Операция по взятию Гумбиннена, особенно памятная мне потому, что наш батальон вступил в город одновременно со штурмовыми частями, закончилась 21 января 1945 года. Город сравнительно мало пострадал при штурме, но сразу же после нашего прихода начались пожары. В Гумбиннене оставались немногие жители, было выловлено и несколько солдат вермахта. Возможно, что именно они и занимались поджогом жилых домов, но, с другой стороны, и наши бойцы не щадили чужих городов и были случаи поджога ими.
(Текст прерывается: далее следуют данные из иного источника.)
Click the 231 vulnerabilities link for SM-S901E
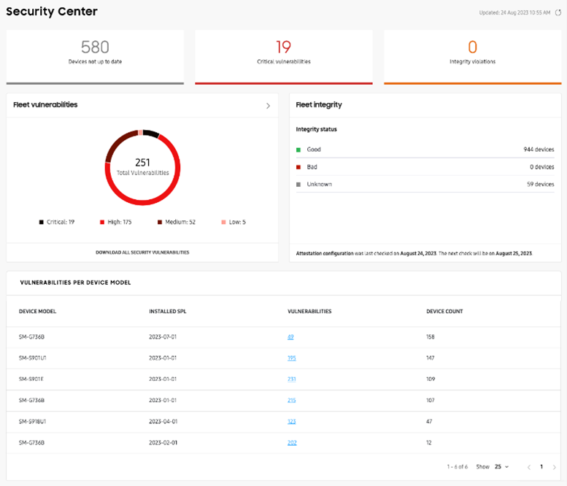Image resolution: width=567 pixels, height=486 pixels. (292, 379)
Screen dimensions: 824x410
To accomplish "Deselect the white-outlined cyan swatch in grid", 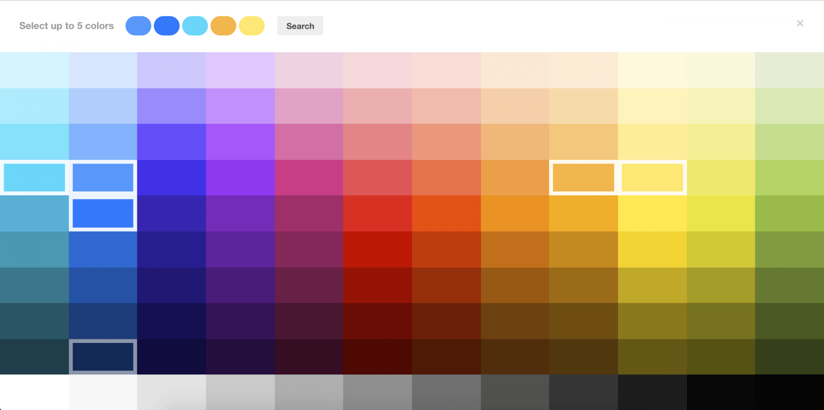I will tap(34, 177).
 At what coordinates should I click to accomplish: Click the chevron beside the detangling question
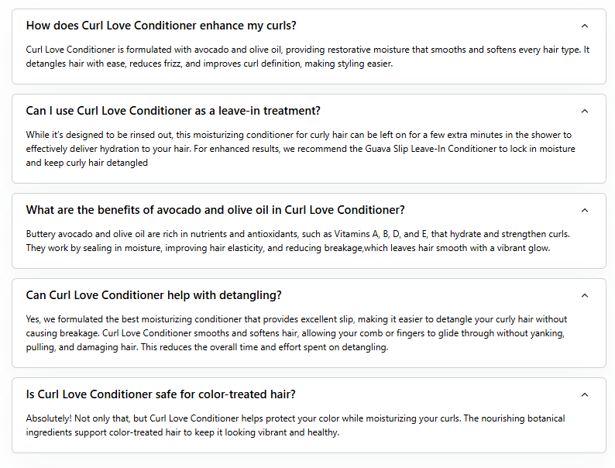pyautogui.click(x=585, y=295)
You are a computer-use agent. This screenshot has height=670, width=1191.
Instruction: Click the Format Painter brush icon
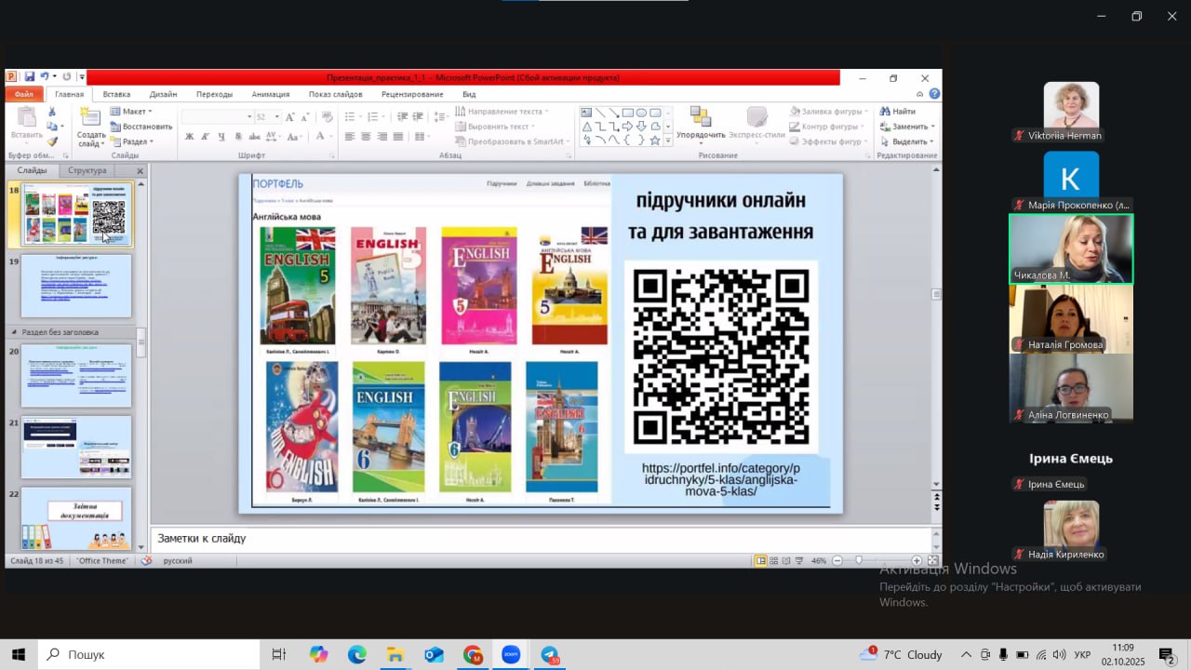tap(52, 141)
Эти случаи они объясняли «священной местью за сожженные немцами города и села нашей страны».
Так или иначе, пожары начали опустошать город. Когда мы покидали Гумбиннен, нам пришлось проходить мимо королевского замка, построенного в XVII веке и господствовавшего над городом. При занятии города замок еще стоял нетронутым. Но теперь и он был охвачен пламенем.
Вступив во Фридлянд, мы расположились на территории сыроваренного завода. В этом городе нами был занят и крупный молочный комбинат. Восточная Пруссия была богатым сельскохозяйственным районом Германии. Особенно она была богата скотом, который огромными стадами бродил по местностям, покинутым жителями. Захватывая скот, мы передавали его специально прибывавшим колхозникам, а те уже перегоняли его через нашу границу. К сожалению, белые с черным немецкие коровы были очень изнежены, и при перегонке гуртами много скота гибло в пути.
Фридлянд тоже был почти цел при нашем вступлении, но и тут сразу же начались пожары… Осматривая длинные подвалы молочного комбината, в которых хранилась готовая продукция, мы обнаружили в одном из них немцев — старика и двух старух. Старик, по его словам, был учителем, с ним была его жена и еще одна древняя старуха. Они бежали откуда-то в страхе перед приближением Советской армии, добрались до Фридлянда и здесь застряли. Увидев меня и бывших со мной солдат, они смертельно испугались. Наши ребята не очень-то деликатничали с немцами.
Когда я обратился к этим беженцам с вопросами на плохом, но все-таки их родном языке, и притом вежливо, они сразу же стали искать у меня защиты. Древняя старуха, лежавшая на полке, где стояли ряды банок со сгущенным молоком, протягивала ко мне тощие руки и умоляла о спасении. Конечно, этих старых людей нельзя было счесть за врагов. В городе всех обнаруженных мирных жителей сосредоточили в ратуше. Я вывел стариков за ворота комбината и поручил одному из бойцов отвести их в ратушу.
Командование батальона приказало прочесать занимаемые нами районы города. Для прочесывания были сформированы группы, состоявшие каждая не менее чем из трех человек. Прочесывая рабочую окраину города, я и два приданных мне бойца вошли в один из домов и увидели лежащую на кровати старую женщину — по всей видимости, мертвую, со сморщенным, высохшим и пожелтевшим лицом. Уже выходя из помещения, я обернулся и увидел, что она повернула к нам голову и смотрит на нас широко открытыми глазами. Приказано было забирать только «дееспособных» немцев. Мы ушли, а ночью весь этот рабочий квартал сгорел.
2
Наше пребывание в Минске-Мазовецком и Седлеце совпало с днями безнадежного Варшавского восстания, которому Сталин совершенно сознательно не хотел оказывать помощь. И — кто знает? — может быть, его свирепое подавление, трагедия и боль Варшавы, фактически стертой немцами с лица земли, неисповедимыми путями передавшись мне через линию фронта и десятки километров, разделявшие нас, как раз и вызвали во мне эту вспышку нерассуждающей любви к стране и народу, к которому принадлежали мои предки.